Studies in humans have largely confirmed these results. The administration of fructose has unique effects on the attention and reward centers, resulting in more hunger and desire for sugary foods than glucose and which is linked to reduced cortical activity (Purnell et al., 2011).
In addition to stimulating hunger, thirst and the search for food, fructose increases the storage of fats, including in the liver, blood (triglycerides) and adipose tissue, thus providing stored energy as well as metabolic water when needed (Johnson et al., 2016).
Deleterious effects of uric acid. Uric acid, generated by fructose, increases blood pressure responses by reducing endothelial nitric oxide, stimulating oxidative stress, and activating the renin-angiotensin system. There is also a very active stimulation of innate immunity, probably mediated by uric acid. These are all protective systems to help survive extreme conditions like famine.
But it is speculated that if it lasts too long, chronic mitochondrial oxidative stress results in impaired mitophagy with the buildup of damaged mitochondria and fewer functioning mitochondria (Shefa et al., 2019), thus affecting overall energy production. and metabolism and resulting in increased dependence on glycolysis.
Generation of fructose in the body Certain foods that do not contain fructose also activate aldose reductase (AR) and stimulate endogenous fructose production, including high glycemic carbohydrates, salty foods, and alcohol (Lanaspa et al., 2013, 2018 ; Wang et al., 2020).
Aldose reductase is expressed in neurons, including the hippocampus (Picklo et al., 2001; Hwang et al., 2017). The activation of aldose reductase leading to the generation of fructose has been shown in the brain after dehydration in rats (Song et al., 2017) as well as after glucose loading in humans (Hwang et al. , 2017). Importantly, there is evidence of endogenous fructose production in patients with Alzheimer's disease, with intracerebral sorbitol and fructose levels 3-5 times higher than normal (Xu et al., 2016) .
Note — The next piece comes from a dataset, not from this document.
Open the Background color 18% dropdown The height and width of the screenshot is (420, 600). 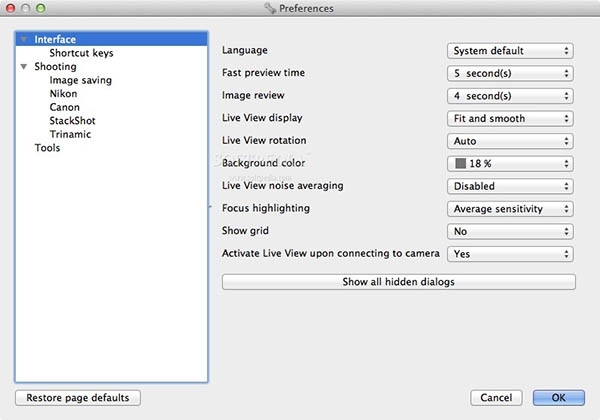coord(509,164)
Conclusion In one of the scenarios described by Johnson and colleagues, glucose hypometabolism increases oxidative stress and induces progressive loss of mitochondria, ultimately leading to neuronal dysfunction and death. In this scenario, the amyloid plaques and neurofibrillary tangles are part of the inflammatory response and participate in the injury, but are not the central factors of the disease.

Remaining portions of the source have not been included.